$σ^2 = (a_1, a_3, a_5,\dots , a_{2k+1}, a_2, a_4, \ldots , a_{2k})$.
I'm having a bit of trouble understanding this question. If I were to square a cycle with an odd order and end up with this result, wouldn't this mean that the order of $σ^2$ is even and therefore, not the same?
Order of $\sigma$ is $m$. Let the order of $\sigma^2$ be $k$. Note that $k \leq m$ as $(\sigma^2)^m=(\sigma^m)^2=e$.
Now, $(\sigma^2)^k=e$ implies that $m$ divides $2k$. But $m$ is odd, and hence this implies that $m$ divides $k$. But $k \leq m$ which implies that $m=k$.
Without loss of generality, let $σ = (123 · · · m)$ where $m$ is odd. Then, $σ^2 = (123 · · · m)(123 · · · m) = (135 · · · m246 · · ·(m − 1))$. QED
Given , $\color{blue}{\sigma \in S_n}$ and $\color{blue}{o(\sigma) =m}$
Then, $\color{red}{\langle \color{blue}\sigma\rangle}$ is a cyclic group of order $m$.

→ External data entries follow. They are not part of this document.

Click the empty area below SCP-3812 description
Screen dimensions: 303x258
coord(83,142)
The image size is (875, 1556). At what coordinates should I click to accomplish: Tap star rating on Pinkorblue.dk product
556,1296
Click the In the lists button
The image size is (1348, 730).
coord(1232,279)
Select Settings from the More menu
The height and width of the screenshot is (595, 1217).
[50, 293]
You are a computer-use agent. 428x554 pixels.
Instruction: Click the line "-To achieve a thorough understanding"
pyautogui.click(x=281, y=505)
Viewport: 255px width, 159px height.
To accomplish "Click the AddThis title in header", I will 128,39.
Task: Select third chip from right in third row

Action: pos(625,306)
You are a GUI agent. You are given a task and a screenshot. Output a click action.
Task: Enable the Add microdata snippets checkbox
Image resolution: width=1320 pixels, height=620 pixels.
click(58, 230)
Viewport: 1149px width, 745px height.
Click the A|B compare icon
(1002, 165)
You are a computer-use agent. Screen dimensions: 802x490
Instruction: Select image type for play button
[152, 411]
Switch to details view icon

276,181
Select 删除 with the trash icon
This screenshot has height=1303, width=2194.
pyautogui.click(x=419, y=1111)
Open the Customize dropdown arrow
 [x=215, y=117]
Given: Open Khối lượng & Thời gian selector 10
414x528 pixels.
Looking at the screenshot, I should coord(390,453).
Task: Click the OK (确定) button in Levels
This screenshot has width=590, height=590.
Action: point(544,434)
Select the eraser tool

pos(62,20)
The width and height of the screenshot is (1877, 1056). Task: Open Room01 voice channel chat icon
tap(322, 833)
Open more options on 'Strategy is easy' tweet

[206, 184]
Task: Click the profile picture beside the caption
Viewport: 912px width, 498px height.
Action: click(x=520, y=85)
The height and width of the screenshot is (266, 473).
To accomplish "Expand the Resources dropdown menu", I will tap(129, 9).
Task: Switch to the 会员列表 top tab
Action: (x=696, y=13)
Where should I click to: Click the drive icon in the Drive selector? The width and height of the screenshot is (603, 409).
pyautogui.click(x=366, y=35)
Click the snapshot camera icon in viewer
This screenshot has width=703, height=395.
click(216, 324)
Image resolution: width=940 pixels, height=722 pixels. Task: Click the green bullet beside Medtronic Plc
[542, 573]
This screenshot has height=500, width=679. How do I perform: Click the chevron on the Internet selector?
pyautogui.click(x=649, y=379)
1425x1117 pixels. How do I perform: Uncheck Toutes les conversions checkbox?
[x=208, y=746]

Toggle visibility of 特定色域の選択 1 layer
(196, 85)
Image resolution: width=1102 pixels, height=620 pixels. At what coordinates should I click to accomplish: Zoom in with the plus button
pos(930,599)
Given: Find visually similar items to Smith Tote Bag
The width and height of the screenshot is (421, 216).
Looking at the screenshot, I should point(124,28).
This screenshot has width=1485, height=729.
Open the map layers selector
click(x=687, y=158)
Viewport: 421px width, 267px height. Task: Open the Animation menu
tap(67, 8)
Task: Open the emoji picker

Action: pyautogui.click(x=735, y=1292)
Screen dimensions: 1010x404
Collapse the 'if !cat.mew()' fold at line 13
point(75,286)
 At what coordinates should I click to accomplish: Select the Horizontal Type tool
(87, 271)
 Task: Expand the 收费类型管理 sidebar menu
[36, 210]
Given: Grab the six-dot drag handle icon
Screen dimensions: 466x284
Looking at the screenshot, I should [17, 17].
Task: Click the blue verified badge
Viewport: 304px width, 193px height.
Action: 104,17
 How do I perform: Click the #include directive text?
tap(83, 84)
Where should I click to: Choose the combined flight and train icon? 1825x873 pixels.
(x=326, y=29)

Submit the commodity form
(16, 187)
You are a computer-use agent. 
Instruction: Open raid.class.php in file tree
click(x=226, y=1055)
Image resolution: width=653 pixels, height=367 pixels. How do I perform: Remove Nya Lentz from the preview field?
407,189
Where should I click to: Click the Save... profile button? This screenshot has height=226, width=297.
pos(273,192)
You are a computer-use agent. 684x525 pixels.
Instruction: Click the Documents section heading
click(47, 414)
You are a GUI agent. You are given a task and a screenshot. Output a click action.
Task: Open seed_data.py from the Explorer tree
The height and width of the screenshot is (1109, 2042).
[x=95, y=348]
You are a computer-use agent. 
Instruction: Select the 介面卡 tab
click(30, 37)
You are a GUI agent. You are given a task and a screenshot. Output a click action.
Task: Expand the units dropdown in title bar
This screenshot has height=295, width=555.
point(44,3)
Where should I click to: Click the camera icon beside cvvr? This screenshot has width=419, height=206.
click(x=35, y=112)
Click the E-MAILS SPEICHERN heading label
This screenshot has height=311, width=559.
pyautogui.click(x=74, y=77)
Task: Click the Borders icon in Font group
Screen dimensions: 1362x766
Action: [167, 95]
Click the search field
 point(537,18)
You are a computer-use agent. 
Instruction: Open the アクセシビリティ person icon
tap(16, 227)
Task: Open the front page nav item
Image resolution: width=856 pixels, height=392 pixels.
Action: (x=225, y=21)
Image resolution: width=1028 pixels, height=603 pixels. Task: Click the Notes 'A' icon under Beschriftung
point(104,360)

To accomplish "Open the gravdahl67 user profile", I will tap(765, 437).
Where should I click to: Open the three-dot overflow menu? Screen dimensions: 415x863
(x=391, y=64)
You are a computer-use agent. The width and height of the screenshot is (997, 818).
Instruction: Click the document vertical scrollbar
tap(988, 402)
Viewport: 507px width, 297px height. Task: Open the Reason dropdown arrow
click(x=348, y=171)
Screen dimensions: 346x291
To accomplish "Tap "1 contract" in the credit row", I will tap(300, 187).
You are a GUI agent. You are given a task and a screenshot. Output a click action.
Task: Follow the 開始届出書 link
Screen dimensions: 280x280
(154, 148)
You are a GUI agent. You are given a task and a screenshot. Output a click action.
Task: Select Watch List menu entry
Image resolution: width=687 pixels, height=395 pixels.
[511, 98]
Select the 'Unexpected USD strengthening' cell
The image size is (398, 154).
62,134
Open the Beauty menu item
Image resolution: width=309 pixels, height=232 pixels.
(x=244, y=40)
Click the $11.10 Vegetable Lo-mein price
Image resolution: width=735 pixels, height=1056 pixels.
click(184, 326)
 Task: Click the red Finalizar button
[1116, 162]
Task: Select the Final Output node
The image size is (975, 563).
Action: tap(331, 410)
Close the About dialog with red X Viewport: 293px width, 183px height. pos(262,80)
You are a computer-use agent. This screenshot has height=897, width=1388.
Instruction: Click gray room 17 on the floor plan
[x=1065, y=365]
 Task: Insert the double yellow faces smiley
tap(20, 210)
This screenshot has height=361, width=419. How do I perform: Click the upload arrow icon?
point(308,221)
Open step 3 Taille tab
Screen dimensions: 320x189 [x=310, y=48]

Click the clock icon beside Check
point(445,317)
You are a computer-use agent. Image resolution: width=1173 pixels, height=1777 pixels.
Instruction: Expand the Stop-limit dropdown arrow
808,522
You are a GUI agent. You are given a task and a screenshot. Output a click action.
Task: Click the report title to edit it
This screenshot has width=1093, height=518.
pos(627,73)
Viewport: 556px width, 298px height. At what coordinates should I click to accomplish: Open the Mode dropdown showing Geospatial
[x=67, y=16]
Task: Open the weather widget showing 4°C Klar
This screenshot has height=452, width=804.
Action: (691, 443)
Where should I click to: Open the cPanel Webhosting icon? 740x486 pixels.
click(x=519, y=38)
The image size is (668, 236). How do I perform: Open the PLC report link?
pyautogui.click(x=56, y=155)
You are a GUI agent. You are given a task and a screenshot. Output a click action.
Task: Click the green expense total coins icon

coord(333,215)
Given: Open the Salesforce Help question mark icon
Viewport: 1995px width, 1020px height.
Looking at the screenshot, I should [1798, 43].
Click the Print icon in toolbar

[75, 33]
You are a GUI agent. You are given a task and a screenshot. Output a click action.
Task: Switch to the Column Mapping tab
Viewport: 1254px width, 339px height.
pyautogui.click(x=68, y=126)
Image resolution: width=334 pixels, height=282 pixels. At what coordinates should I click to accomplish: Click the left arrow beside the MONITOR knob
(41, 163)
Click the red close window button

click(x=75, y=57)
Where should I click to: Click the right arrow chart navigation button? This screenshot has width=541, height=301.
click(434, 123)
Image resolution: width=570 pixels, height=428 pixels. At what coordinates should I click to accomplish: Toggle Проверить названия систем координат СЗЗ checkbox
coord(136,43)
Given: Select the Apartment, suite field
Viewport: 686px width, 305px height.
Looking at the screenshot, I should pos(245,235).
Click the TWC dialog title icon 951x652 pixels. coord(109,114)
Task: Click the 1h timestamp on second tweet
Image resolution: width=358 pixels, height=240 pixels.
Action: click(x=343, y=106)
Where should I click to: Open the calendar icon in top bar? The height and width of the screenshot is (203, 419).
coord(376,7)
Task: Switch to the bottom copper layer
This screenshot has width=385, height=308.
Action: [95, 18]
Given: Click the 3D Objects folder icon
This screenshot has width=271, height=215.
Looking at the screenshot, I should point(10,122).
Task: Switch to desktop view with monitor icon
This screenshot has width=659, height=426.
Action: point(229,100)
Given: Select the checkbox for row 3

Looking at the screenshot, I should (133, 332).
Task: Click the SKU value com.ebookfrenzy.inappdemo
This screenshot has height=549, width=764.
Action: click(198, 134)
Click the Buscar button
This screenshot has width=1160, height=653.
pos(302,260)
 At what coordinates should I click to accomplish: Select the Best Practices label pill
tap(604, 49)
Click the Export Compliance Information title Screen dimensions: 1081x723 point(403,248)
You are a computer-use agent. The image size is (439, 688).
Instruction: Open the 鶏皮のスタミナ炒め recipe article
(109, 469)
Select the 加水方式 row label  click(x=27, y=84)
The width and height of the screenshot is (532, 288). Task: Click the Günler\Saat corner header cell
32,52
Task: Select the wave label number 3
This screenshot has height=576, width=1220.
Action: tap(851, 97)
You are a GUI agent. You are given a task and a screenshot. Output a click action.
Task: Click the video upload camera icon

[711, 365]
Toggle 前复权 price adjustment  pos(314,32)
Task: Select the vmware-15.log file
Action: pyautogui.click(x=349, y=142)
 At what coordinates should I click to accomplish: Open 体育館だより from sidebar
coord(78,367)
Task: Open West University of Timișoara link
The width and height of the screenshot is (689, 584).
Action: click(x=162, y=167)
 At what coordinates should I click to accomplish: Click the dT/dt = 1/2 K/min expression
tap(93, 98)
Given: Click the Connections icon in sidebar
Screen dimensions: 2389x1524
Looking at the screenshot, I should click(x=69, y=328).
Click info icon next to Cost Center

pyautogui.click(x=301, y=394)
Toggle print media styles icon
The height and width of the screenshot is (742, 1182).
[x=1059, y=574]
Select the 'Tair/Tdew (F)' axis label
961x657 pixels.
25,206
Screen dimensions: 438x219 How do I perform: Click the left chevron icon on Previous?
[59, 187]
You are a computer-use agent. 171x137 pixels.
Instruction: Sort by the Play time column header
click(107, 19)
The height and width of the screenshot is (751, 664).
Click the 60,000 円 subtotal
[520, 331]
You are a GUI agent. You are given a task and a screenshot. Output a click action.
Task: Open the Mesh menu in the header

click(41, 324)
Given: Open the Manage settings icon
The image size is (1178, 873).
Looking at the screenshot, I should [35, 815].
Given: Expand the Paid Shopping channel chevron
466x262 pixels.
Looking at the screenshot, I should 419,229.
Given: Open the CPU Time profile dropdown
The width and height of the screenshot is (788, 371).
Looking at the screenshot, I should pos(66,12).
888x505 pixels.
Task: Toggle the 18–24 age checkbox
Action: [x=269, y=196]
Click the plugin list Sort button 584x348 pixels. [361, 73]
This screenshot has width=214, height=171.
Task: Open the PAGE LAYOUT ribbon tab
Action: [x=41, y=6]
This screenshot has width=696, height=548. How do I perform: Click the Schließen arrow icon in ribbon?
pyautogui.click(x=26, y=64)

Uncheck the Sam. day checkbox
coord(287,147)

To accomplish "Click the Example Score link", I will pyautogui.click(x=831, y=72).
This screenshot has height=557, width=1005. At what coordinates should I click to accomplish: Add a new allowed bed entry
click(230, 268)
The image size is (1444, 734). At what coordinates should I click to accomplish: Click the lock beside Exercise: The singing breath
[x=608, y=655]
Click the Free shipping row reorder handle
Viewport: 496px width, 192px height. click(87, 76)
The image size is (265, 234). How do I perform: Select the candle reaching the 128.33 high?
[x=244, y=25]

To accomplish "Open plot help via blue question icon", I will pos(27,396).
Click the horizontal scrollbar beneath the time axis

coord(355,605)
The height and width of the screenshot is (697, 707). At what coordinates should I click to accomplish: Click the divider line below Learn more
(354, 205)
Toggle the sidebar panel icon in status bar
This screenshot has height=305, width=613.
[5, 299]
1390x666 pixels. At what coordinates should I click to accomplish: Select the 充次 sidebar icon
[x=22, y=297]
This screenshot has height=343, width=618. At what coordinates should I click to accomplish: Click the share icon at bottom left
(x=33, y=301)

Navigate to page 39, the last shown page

Then for any $k\in \Bbb{Z}$ , $$\color{red}{\boxed{\color{blue}{o(\sigma^k) =\frac{m}{\color{red}{\gcd(k,m}}}}}$$
For the proof of the above theorem see here :
How to prove $|a^k|=n/\gcd(n,k)$ whenever $|a|=n$?
Now, $\color{blue}{o(\sigma^2)=\frac{m}{\color{red}{\gcd(2, m) }}}$
Given $m$ is odd. Hence, $\color{red}{\gcd(2, m) =1}$
Hence, $\color{blue}{o(\sigma^2) =m}$